Netflix’s highly anticipated The Harder They Fall puts a new twist on the old West. Written, directed, and scored by Jeymes Samuel, this movie highlights a moment in history and shows that cowboys came in different forms, contrary to popular belief.
The film tells the story of Nat Love (Jonathan Majors), an outlaw hell bent on avenging the death of his parents, who were murdered in cold blood by Rufus Buck (Idris Elba). After Buck was broken out of prison by his gang, The Harder They Fall follows the battle between the two groups led by Love and Buck, along with providing the audience an action-packed journey backed by an amazing soundtrack.
Also starring ESSENCE digital cover star Zazie Beetz, Edi Gathegi, RJ Cyler, Regina King, LaKeith Stanfield, Delroy Lindo, Daniel Deadwyler and Deon Cole, The Harder They Fall premieres on Netflix on November 3.
While the story told in the all-Black western is entirely fictional, many of its characters were actual figures. Below is a list of the characters as they are depicted in the film — and the actors who play them — along with a short biography of the true historical figure.
The real Nat Love was born into slavery in 1854. After the Civil War, his family was freed and began working on plantations in and around Davidson County, Tennessee. Nat’s father passed away when he was about 15 years old. During his time in Tennessee, Nat became skilled at cattle punching and raised enough money to go out on his own at the age of 16.

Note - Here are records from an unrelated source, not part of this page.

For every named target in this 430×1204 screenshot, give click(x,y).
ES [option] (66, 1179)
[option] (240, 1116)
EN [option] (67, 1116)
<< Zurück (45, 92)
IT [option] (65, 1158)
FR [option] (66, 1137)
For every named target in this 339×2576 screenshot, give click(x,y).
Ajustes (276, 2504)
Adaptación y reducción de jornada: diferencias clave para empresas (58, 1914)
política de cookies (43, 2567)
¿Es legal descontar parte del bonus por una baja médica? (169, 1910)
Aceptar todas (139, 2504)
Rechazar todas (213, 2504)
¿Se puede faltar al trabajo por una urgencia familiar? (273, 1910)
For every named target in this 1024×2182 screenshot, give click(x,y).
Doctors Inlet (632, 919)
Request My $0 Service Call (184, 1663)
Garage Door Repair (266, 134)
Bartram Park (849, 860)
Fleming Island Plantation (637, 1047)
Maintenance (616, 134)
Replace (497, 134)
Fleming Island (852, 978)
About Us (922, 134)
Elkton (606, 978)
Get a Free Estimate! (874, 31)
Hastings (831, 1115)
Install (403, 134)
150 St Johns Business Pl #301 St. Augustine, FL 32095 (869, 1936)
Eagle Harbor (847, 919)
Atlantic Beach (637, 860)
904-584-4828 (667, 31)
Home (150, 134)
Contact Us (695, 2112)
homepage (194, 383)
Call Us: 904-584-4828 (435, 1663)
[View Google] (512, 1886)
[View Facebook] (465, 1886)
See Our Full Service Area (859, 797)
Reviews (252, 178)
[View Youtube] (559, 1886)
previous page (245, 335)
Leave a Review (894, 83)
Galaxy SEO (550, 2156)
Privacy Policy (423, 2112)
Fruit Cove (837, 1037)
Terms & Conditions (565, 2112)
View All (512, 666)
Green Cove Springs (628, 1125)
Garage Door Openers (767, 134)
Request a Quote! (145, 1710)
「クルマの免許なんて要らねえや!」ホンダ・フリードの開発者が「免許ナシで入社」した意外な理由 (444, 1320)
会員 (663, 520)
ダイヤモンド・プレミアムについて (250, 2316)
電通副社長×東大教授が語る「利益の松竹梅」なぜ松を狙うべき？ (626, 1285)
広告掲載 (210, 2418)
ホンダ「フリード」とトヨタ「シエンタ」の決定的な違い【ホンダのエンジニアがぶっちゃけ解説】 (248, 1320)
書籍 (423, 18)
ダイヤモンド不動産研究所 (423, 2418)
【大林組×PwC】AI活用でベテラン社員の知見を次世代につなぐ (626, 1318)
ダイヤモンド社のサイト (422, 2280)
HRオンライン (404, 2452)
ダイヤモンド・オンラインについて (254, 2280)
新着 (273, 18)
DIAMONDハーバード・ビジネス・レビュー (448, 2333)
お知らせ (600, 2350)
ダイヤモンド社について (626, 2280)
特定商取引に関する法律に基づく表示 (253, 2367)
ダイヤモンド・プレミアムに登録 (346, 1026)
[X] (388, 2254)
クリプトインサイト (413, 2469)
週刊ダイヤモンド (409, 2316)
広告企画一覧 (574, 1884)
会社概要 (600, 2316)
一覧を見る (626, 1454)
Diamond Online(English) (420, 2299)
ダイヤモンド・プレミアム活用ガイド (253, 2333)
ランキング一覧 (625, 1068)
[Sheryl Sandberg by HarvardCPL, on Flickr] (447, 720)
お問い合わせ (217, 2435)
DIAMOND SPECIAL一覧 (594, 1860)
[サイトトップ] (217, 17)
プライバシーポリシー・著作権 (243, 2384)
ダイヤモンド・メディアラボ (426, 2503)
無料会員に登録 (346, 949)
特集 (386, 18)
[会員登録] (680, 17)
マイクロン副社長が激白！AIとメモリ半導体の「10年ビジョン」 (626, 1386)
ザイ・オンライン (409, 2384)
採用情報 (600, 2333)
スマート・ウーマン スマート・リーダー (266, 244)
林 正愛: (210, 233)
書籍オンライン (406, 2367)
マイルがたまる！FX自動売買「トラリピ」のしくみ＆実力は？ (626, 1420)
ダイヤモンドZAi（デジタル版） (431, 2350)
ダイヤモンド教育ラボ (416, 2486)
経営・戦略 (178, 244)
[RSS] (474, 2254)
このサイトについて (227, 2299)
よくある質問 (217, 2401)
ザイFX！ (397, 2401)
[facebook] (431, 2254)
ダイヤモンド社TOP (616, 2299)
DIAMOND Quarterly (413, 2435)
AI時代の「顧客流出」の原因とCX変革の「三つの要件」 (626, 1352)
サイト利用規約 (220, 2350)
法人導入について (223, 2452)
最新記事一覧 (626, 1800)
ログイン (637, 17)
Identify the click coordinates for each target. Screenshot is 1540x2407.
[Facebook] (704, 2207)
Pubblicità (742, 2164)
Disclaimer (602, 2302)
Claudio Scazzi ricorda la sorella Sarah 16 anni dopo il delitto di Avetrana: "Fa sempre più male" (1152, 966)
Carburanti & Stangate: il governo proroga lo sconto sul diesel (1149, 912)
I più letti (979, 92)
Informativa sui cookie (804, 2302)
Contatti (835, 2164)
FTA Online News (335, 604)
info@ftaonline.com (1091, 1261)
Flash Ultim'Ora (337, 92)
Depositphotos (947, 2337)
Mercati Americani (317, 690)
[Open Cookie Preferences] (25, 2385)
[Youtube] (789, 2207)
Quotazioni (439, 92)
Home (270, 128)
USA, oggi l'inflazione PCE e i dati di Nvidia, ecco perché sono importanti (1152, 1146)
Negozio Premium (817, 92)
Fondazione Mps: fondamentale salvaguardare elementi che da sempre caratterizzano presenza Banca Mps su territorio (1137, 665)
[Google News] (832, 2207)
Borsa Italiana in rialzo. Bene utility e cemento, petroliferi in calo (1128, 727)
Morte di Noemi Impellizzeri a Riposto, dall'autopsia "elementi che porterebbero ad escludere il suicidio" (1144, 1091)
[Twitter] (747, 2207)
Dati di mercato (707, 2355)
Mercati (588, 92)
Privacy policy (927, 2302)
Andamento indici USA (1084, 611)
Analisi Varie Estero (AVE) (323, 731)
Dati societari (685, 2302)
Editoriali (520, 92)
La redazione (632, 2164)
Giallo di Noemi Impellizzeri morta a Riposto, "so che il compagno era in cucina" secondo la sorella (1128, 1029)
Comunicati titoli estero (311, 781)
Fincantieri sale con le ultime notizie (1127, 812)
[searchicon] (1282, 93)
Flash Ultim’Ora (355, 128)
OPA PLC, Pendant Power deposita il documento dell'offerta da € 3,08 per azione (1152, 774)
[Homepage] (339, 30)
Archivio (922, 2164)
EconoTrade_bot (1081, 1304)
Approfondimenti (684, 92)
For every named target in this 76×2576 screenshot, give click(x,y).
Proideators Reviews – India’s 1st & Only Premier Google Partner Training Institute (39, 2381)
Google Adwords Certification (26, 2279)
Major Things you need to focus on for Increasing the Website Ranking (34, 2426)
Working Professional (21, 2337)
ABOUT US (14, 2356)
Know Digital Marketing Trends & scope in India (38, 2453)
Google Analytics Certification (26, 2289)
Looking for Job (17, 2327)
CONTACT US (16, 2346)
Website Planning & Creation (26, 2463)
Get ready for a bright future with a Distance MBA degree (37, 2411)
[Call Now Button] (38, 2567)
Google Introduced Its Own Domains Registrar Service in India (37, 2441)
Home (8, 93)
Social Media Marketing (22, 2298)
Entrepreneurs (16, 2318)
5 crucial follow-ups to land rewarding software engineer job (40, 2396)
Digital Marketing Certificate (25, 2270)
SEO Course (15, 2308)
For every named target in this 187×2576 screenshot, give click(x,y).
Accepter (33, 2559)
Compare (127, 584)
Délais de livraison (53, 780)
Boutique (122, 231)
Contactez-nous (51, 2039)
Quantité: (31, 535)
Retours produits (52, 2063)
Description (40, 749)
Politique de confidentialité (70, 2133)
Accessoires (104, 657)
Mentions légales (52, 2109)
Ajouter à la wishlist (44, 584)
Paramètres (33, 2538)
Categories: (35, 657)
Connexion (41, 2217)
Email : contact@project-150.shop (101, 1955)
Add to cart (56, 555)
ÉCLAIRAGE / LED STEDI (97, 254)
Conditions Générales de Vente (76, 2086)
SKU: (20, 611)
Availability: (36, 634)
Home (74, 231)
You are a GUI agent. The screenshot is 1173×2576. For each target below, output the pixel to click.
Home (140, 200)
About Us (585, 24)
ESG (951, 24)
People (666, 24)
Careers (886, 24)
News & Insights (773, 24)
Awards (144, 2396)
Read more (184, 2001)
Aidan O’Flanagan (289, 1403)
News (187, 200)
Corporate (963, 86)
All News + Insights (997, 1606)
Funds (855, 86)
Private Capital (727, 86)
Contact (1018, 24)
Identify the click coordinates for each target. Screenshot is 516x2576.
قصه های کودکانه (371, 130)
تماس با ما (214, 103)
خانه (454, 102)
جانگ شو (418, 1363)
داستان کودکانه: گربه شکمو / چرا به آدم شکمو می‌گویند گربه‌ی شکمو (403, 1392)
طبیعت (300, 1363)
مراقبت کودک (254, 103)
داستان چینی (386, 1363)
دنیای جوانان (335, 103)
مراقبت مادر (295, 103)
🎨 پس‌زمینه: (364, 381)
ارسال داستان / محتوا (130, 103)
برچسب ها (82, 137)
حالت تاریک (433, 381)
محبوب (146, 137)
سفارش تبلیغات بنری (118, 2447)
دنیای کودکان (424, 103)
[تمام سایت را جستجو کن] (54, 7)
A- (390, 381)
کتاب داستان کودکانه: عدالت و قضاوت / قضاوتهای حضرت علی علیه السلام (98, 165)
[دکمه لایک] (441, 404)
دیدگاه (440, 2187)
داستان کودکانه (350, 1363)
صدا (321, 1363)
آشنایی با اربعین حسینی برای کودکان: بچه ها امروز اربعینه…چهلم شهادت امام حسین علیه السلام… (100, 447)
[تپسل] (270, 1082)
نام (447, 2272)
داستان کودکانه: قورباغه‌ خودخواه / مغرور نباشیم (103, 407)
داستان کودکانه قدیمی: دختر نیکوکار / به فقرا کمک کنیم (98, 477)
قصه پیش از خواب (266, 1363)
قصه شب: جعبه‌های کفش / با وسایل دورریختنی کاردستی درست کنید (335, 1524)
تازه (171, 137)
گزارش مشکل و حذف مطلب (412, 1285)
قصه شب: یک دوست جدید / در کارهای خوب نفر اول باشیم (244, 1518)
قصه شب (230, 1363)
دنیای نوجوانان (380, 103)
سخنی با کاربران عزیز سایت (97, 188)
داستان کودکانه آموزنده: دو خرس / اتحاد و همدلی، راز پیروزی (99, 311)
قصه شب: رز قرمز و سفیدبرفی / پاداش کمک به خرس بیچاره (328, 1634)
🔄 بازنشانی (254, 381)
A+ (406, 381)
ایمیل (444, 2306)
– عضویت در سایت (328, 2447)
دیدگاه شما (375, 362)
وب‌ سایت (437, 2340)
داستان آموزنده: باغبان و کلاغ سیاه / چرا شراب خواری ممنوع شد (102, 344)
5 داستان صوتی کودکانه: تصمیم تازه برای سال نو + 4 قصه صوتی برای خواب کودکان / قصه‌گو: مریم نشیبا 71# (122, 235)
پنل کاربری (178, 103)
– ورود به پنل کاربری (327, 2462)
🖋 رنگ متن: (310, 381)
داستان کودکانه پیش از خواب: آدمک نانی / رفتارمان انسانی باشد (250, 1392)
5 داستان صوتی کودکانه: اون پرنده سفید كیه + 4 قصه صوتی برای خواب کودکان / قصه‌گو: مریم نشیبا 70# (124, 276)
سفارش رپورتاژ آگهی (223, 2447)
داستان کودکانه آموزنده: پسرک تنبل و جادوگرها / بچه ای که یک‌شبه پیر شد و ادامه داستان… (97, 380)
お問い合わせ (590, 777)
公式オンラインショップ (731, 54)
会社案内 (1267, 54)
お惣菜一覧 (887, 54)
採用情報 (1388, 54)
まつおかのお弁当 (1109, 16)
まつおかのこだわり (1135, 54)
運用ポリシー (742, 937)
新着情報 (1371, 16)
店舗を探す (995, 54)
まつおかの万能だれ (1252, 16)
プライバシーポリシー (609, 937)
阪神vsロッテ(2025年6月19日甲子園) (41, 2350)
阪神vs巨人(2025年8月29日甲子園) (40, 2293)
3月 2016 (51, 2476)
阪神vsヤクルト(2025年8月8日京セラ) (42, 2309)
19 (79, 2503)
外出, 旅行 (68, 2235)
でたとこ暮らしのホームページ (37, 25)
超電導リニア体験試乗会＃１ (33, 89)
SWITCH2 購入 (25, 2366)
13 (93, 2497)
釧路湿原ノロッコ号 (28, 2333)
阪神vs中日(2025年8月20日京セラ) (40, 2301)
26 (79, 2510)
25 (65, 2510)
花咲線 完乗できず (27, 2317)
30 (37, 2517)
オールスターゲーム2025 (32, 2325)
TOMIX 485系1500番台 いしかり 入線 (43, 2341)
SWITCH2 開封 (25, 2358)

By many historical accounts, Nat was a skilled cowboy. He earned the name “Deadwood Dick” in 1976 after winning $200 in a competition in the Dakota Territory that required contestants to rope, throw, tie bridles, and saddle a horse.
In 1889, Love married his wife Alice and retired from cowboy life. After spending time in Denver as a Pullman porter, he and his family settled in southern California.In 1907, Love published his autobiography, Life and Adventures of Nat Love, Better Known in the Cattle Country as ‘Deadwood Dick,’ by Himself, which added to his legacy as a cowboy. Love died in California at the age of 67 in 1921.
Led by the 18-year-old Rufus Buck(center), the members of the gang included Maoma July, Lucky Davis, Sam Sampson, and Lewis Davis. In 1895, the gang robbed, raped, and murdered; eventually being captured in August of that year. On July 1, 1896, the gang was hanged.
Born Mary Fields in about 1832, “Black Mary,” as she was sometimes referred to, was a slave at birth. In her early years, she worked as groundskeeper at the Ursuline Convent of the Sacred Heart in Toledo, Ohio. She was known for her volatile temper and gun-toting, which eventually led to her being kicked out of the convent.
In 1895, she earned a contract from the postal service as a route carrier. Her job was to protect the mail from thieves and deliver the mail, regardless of weather conditions. She was the second woman—and first African American woman—to have that occupation. Mary retired in 1904 and died 11 years later at the age of 82.
Born to slave parents in 1838 in Arkansas, Bass Reeves was a member of the Confederate Army during the Civil War. After being freed in 1863, he married a woman named Nellie Jennie and started a large family. By several accounts, Reeves served as a guide for U.S. marshals going into the Indian Territory.
He was appointed a U.S. deputy marshal in 1875, and arrested over 3,000 criminals, killing 14 outlaws in the process. He died in 1910 from nephritis.